# start of Text segment

# 독사신론: 효효(嘵嘵)



## Avant Gardener

Dear All,

I am reading 신채호's 독사신론 (讀史新論), and the following line really has me flummoxed:

"그런즉 내가 효효(嘵嘵)의 도(道)를 즐기는 것은 아니나, 또한 어찌 효효(嘵嘵)의 명분(名分)을 피하겠는가."

Does anyone have any idea what is meant by 효효(嘵嘵) here? I thought it might be a classical or Japanese-inflected expression, but I'm having trouble tracking down any leads.

Thank you!


----------



## CharlesLee

Hello Avant Gardener,

효효(嘵嘵) means 'to wail'.

嘵嘵 can also be translated as 'noisy due to the cry; conversation'.

It's not a Japanese thing at all but classical, yes.

Too much information : You must have read the previous context and there were ethnic categories.

One of them looked like this. He's so hot !!!








Lee,


----------



## Fort Lee

English speaker's Reading 독사신론 would be 3 times as hard as a Korean reading Shakespeare in the original text. 
I am more than 100% sure that 0.01 percent of Korean would be able to answer when they are asked about the meaning of 효효.


----------



## Avant Gardener

Thank you so much!! I was truly stumped by this.

독사신론 has been difficult to read, but at least there are the 한글 translations available today. I have been going back and forth between those and the original 대한매일신보 series when I get confused, which was helpful but still difficult for me.

Thank you again!


----------

# end of Text segment
# start of Dataset extract

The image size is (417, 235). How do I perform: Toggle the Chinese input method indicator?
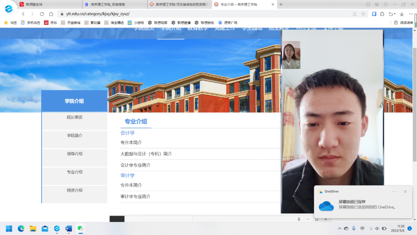(x=362, y=228)
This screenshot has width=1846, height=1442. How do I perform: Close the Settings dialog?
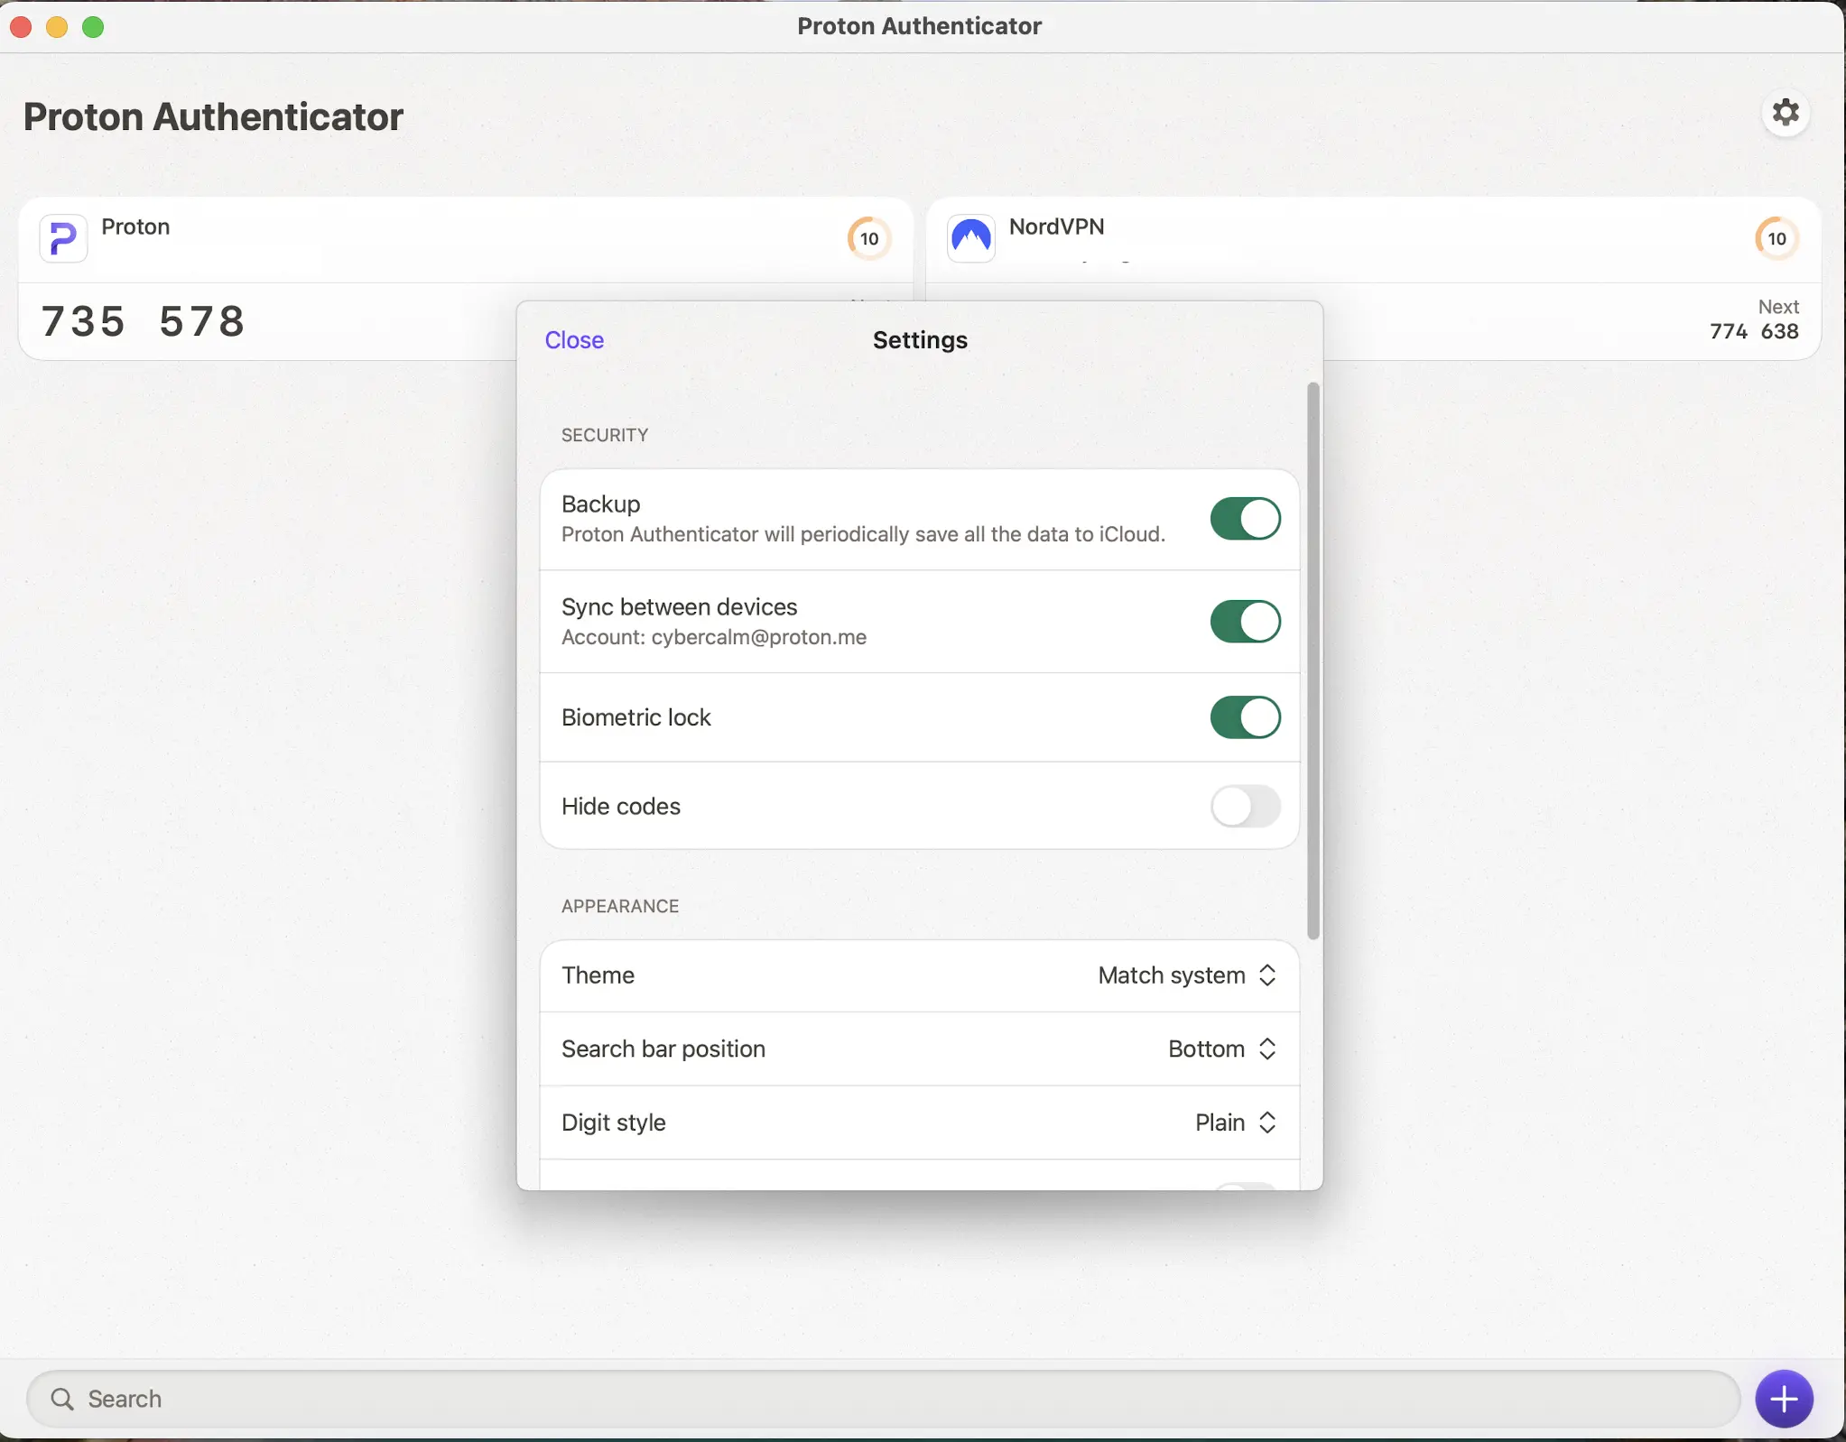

# end of Dataset extract

In the forum thread about 독사신론, what does CharlesLee say 효효(嘵嘵) means?

Answer to the exercise >>
It means "to wail."